══ Input data ══

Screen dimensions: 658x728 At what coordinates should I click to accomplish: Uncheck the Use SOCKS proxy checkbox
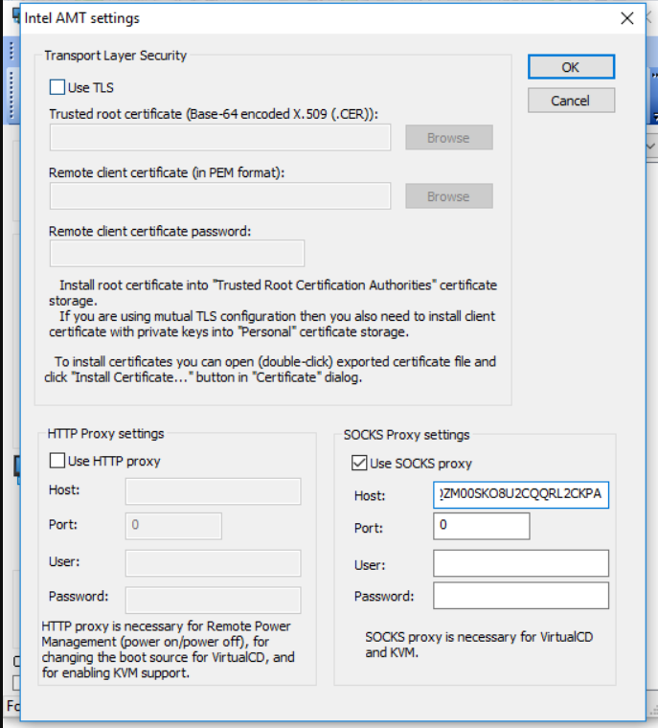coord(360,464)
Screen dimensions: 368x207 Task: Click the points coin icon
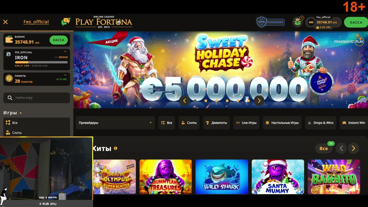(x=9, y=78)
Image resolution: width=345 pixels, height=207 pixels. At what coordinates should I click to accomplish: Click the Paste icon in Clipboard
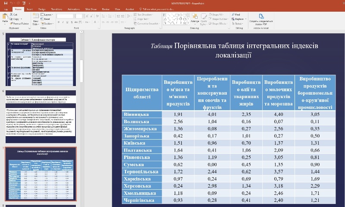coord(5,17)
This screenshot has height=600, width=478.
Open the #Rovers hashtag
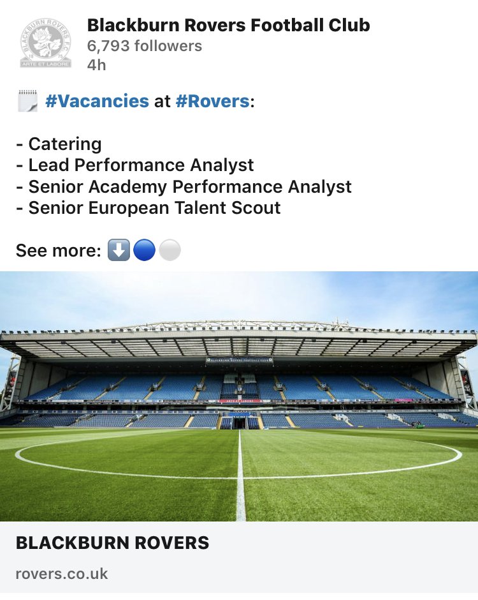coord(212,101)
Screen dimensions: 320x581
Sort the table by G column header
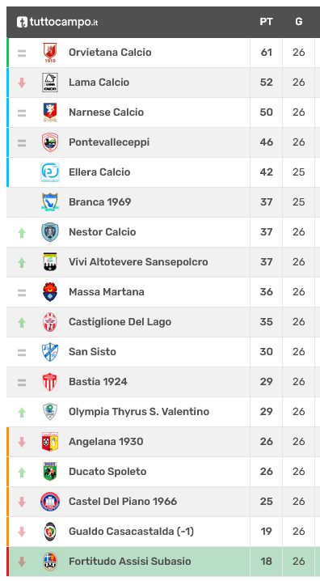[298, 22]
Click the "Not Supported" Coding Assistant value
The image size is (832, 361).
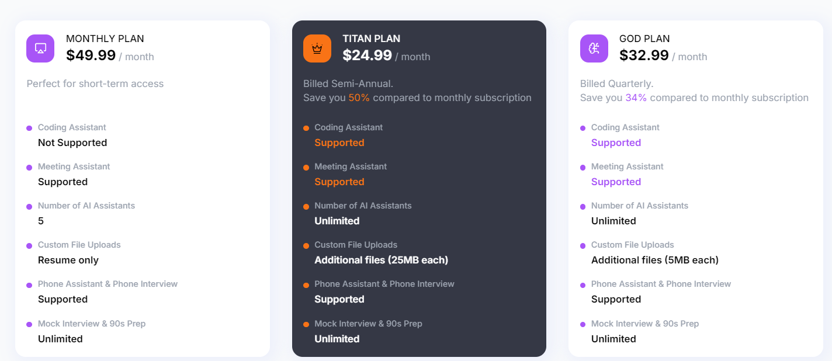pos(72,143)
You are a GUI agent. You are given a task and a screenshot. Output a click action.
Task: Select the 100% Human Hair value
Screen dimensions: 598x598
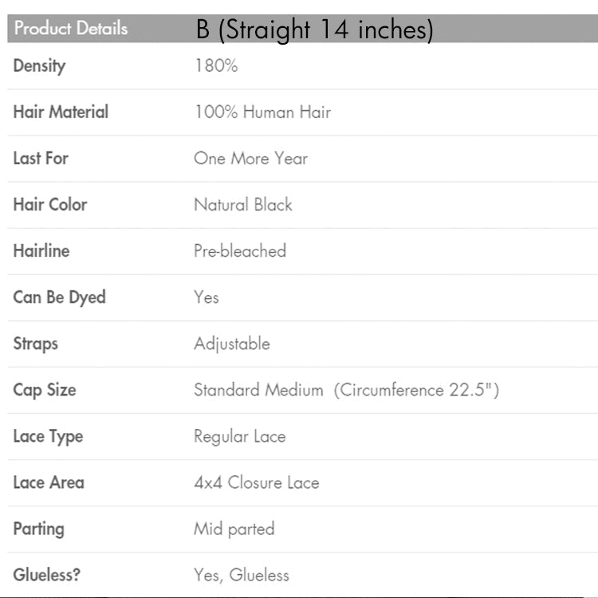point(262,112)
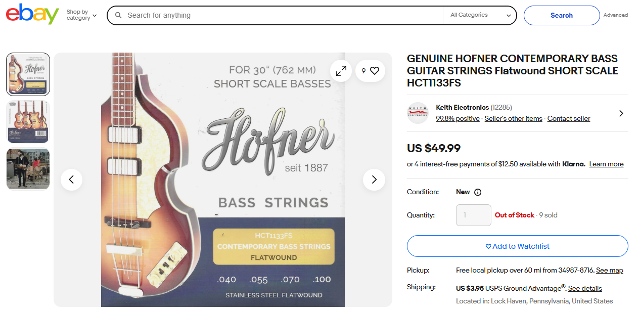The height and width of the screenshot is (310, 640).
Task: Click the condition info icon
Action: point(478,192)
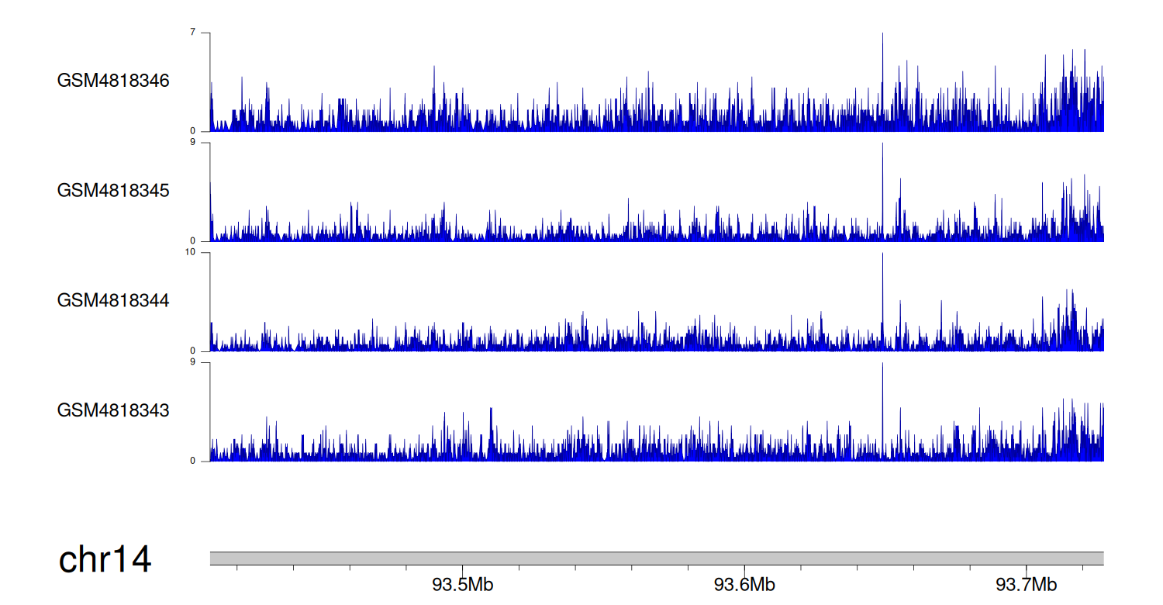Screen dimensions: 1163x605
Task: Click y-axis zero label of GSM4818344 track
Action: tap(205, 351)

═══
══ Input data ══

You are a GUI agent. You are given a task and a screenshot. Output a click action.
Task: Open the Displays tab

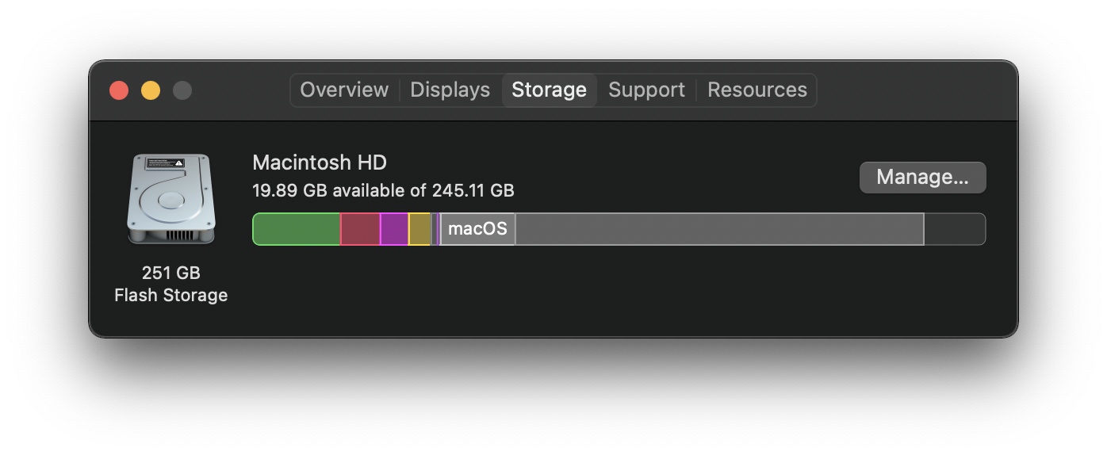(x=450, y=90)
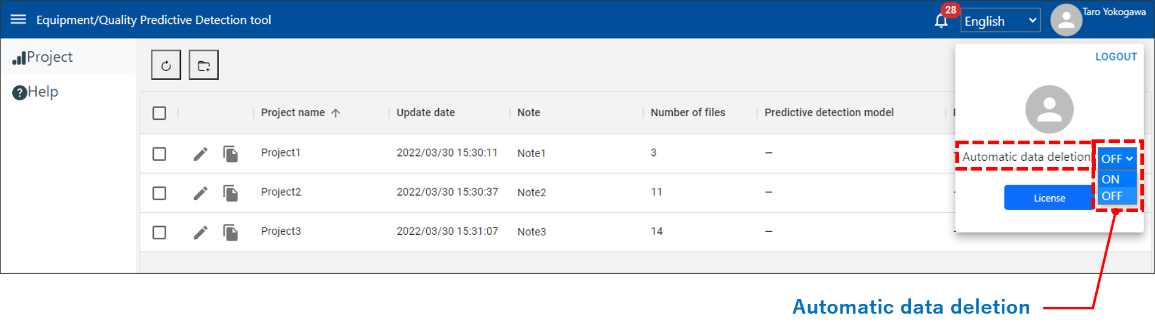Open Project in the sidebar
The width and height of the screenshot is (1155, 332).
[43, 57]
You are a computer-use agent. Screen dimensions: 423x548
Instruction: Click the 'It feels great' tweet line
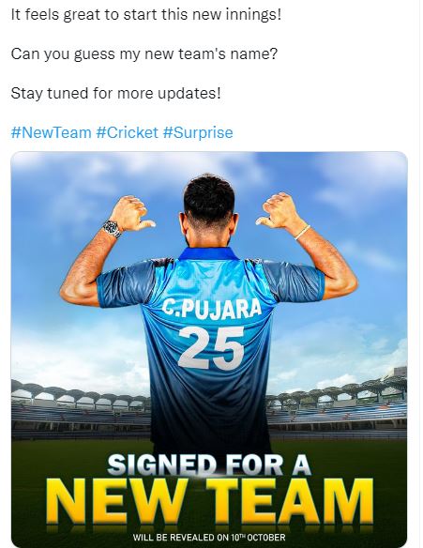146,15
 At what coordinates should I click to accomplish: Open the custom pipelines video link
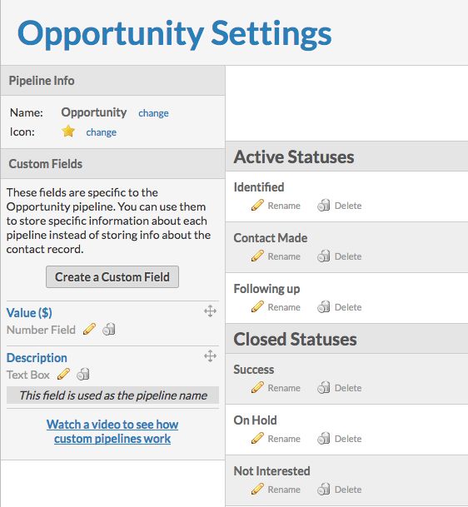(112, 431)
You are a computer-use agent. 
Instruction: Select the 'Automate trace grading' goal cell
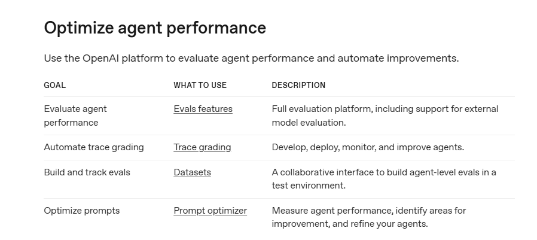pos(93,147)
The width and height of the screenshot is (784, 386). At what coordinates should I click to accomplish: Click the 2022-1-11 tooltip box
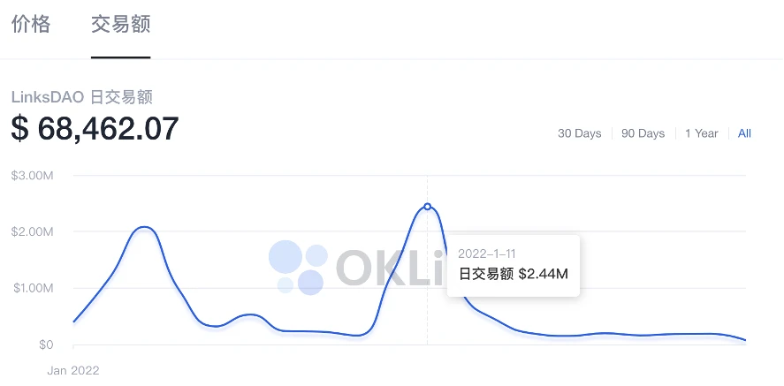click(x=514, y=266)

═══

What you are asked to do: Your task is to copy only the lines above starting at the one containing "This screenshot has height=600, width=478." and ending at the one containing "Task: Select the 100% Human Hair value". Copy them exactly, both ends included, and omit the pictures.

Exercise output:
This screenshot has height=600, width=478.
Open the #Rovers hashtag
coord(212,101)
Screen dimensions: 320x581
Sort the table by G column header
[298, 22]
Click the "Not Supported" Coding Assistant value
The image size is (832, 361).
pos(72,143)
You are a GUI agent. You are given a task and a screenshot. Output a click action.
Task: Select the 100% Human Hair value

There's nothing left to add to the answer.